Christie, for his part, asserted that it was another section of his book that centers on conspiracy theories and truth denying, noting that it focused on QAnon, Pizzagate, and “the election situation.” He also groused that Wallace was “conflating them,” only for Wallace to keep the pressure on Christie.

“I don’t think it’s an intellectually honest case to make about conspiracy theories without taking on Fox News,” she said.

“Listen, you can write that in your book,” Christie snidely retorted.

“Well, I’m not trying to rescue the Republican Party,” the MSNBC host shot right back.

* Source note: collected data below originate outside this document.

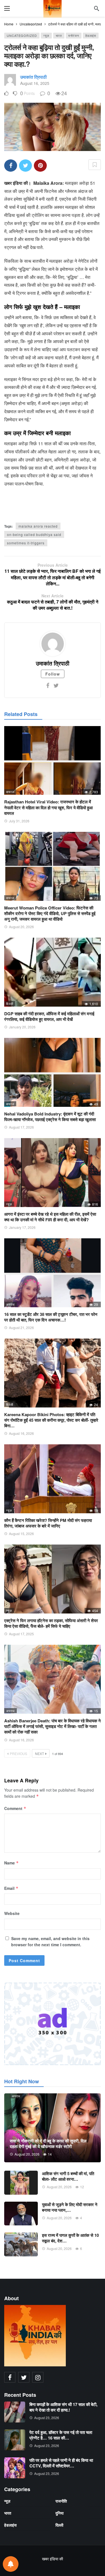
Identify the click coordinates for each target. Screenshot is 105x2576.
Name (11, 1863)
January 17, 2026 (22, 1227)
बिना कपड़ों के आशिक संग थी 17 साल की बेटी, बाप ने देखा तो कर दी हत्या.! (63, 2407)
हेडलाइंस (90, 35)
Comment (15, 1808)
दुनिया (59, 2513)
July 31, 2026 (19, 820)
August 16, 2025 (34, 83)
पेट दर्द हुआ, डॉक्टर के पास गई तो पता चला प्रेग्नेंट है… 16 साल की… (60, 2435)
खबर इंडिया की (52, 2558)
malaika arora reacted (38, 526)
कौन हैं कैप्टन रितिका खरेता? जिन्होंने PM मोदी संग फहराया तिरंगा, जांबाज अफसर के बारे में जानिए (48, 1523)
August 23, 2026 (46, 2417)
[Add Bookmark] (94, 164)
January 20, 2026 (22, 1026)
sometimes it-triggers (26, 542)
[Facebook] (47, 685)
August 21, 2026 (21, 1327)
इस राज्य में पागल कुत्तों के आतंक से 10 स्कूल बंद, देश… (70, 2238)
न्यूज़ (46, 35)
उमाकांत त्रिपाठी (33, 77)
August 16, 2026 (21, 1433)
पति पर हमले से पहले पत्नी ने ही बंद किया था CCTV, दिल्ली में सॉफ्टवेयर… (61, 2463)
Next (39, 1753)
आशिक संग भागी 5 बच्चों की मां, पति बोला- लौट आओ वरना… (68, 2176)
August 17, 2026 (21, 1127)
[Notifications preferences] (10, 2564)
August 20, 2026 (21, 926)
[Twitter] (56, 685)
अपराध (10, 1304)
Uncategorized (22, 35)
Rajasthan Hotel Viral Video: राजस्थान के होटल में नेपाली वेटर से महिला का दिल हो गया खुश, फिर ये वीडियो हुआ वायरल (48, 807)
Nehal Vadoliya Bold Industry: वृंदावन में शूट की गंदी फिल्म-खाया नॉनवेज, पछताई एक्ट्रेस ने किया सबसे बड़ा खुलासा (50, 1116)
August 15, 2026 (21, 1533)
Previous (18, 1753)
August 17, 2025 (21, 1633)
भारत (59, 35)
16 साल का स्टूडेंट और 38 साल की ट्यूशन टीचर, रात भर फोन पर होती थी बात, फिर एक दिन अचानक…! (50, 1317)
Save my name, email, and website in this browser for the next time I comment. (50, 1941)
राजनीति (61, 2501)
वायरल (10, 791)
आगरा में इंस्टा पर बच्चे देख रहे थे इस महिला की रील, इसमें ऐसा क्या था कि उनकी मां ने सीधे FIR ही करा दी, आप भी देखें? (50, 1217)
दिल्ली (9, 1003)
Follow (52, 674)
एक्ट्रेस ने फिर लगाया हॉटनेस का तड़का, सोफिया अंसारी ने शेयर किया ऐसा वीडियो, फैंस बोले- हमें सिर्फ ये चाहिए (51, 1623)
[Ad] (52, 2024)
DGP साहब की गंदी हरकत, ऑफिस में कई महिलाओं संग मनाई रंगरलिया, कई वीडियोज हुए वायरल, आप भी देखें (49, 1016)
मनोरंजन (73, 35)
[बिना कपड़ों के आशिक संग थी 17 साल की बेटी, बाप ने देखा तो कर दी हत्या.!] (14, 2412)
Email (11, 1888)
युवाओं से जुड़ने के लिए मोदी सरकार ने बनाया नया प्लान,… (69, 2207)
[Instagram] (37, 2377)
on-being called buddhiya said (34, 534)
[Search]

Wallace then asked Christie what his relationship with Fox News is going to be like if he’s president. After first claiming he hasn’t actually said he’s definitely running in 2024, Christie then deflected by saying he won’t make that decision for another year.

Furthermore, when pressed on whether he thinks “Fox News in primetime is good for the country or bad,” Christie demurred and merely said there are shows he likes and others he doesn’t like.

“Are you afraid to question the purveyors of conspiracy theories?” Wallace questioned the ex-governor.

While still claiming that he doesn’t watch Carlson’s show and is unaware of “what Tucker does from night to night,” Christie said he enjoys the programs of other Fox primetime hosts Sean Hannity and Laura Ingraham because they’re “not purveyors” of conspiracies.

“So you may or may not support Donald Trump in 2024. You may or may not run for president, and you wrote a book about liars and conspiracy theorists but don’t have anything to say about Fox News?” Wallace finally asked Christie, essentially summing up his current stance.

Hannity, who peddled the false Seth Rich story that resulted in a lawsuit settlement, devoted much of his airtime before Jan. 6 to pushing baseless election fraud claims. Ingraham, meanwhile, was one of the first major media figures to peddle the falsehood that antifa was responsible for the Capitol riot.

Carlson, of course, not only has repeatedly said the 2020 election was “rigged” but has advanced many baseless claims about the Capitol riot, including that it was orchestrated by the FBI. And Fox News and several of its stars have been hit with billion-dollar defamation lawsuits from voting software firms Dominion and Smartmatic for pushing false claims that the companies were involved in widespread election fraud. The network has filed motions to dismiss both suits, citing First Amendment protections.